In October 1864 this could have been the headlines of the local newspapers in Franklin County and St. Louis.
According to records, Major Wilson and a large number of Union soldiers were captured at the Battle of Pilot Knob, Mo., on Sept. 27, 1864. The Confederates marched them from Pilot Knob to an area on Old State Road just east of the current day location of Highway 185.
On the morning of Oct. 3, 1864, a Confederate colonel also believed to be an inspector general called the prisoners into formation.
Major Wilson and five other soldiers were separated from the formation and put under double guard because they were identified as being with the 3rd State Militia Calvary.
Order was given to Lieutenant Colonel Crisp of Coffee's Confederate Regiment to wait with the prisoners for the arrival of Colonel Tim Reeves, 15th Missouri Cavalry CSA, who would take command of the prisoners.
Colonel Reeves and Major Wilson were fighting a personal war against each other. Upon the arrival of Colonel Reeves, the prisoners were taken into the valley near St.
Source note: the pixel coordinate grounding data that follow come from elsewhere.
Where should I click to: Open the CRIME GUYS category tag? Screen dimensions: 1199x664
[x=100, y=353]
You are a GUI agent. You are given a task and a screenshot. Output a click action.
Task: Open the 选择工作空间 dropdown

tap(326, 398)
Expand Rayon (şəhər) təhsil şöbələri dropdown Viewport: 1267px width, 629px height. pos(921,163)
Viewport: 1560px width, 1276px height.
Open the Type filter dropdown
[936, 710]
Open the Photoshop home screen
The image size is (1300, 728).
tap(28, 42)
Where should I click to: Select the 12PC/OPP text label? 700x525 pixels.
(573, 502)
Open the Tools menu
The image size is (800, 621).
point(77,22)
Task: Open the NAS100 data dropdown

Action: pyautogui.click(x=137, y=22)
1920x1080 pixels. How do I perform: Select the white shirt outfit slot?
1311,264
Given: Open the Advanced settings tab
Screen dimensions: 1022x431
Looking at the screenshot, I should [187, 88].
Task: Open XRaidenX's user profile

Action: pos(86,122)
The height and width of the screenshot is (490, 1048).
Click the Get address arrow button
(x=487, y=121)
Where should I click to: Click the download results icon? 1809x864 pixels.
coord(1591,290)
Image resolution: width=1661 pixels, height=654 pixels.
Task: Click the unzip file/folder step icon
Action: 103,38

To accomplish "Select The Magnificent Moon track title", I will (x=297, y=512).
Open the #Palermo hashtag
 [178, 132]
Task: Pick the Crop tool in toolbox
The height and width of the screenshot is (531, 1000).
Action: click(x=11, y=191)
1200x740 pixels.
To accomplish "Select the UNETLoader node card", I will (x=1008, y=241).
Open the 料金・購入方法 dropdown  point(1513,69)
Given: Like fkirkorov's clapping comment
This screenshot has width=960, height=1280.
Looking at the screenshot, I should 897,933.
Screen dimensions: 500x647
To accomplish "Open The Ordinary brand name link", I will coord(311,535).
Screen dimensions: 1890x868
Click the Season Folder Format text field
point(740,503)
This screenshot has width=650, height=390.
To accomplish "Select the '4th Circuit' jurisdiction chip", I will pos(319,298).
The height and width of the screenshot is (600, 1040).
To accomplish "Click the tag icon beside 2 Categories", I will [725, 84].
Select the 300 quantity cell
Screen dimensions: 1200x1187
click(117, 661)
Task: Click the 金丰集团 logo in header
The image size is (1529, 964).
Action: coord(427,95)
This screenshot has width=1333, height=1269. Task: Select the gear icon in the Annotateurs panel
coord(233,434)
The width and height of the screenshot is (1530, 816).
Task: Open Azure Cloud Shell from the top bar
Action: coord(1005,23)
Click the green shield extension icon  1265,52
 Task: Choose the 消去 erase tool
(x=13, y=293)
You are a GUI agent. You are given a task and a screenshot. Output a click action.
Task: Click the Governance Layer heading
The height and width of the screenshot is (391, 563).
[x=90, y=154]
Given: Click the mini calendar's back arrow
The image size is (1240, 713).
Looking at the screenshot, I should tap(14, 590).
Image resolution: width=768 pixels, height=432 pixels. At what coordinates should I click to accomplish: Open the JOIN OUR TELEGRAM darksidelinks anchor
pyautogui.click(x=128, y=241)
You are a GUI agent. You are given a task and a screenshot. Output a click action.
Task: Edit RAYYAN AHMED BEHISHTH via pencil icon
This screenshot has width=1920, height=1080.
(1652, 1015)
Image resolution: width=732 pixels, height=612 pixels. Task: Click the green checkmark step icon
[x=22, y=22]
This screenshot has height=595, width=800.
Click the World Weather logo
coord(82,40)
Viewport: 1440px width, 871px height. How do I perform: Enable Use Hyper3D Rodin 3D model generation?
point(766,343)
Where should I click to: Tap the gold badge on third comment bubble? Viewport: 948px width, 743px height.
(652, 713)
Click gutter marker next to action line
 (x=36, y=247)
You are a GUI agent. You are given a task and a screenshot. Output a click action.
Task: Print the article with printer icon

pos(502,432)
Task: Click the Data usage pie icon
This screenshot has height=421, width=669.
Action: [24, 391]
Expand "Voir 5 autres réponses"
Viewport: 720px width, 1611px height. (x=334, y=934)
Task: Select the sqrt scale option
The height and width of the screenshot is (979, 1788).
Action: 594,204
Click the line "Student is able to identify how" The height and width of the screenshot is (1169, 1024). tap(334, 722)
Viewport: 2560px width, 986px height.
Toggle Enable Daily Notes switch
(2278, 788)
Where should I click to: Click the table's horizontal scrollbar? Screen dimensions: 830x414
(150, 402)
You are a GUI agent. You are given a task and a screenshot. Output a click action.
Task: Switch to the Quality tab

John's Creek and shot by a firing squad.
Colonel Reeves believed the 3rd Calvary was responsible for the massacre of civilians and Confederate soldiers while they were on patrol in southeast Missouri.
The bodies were found three weeks later by a young man hunting persimmons. Henry A. Kleinebecker, a justice of the peace and postmaster of Beaufort was notified.
Mr. Kleinebecker and neighbors tried to examine the bodies and identify them through personal effects and then buried the bodies where they were found.
During this three-week period, Colonel Amos Maupin was searching for the bodies. Colonel Maupin was notified the bodies were found. The graves were located on Oct. 25, 1864.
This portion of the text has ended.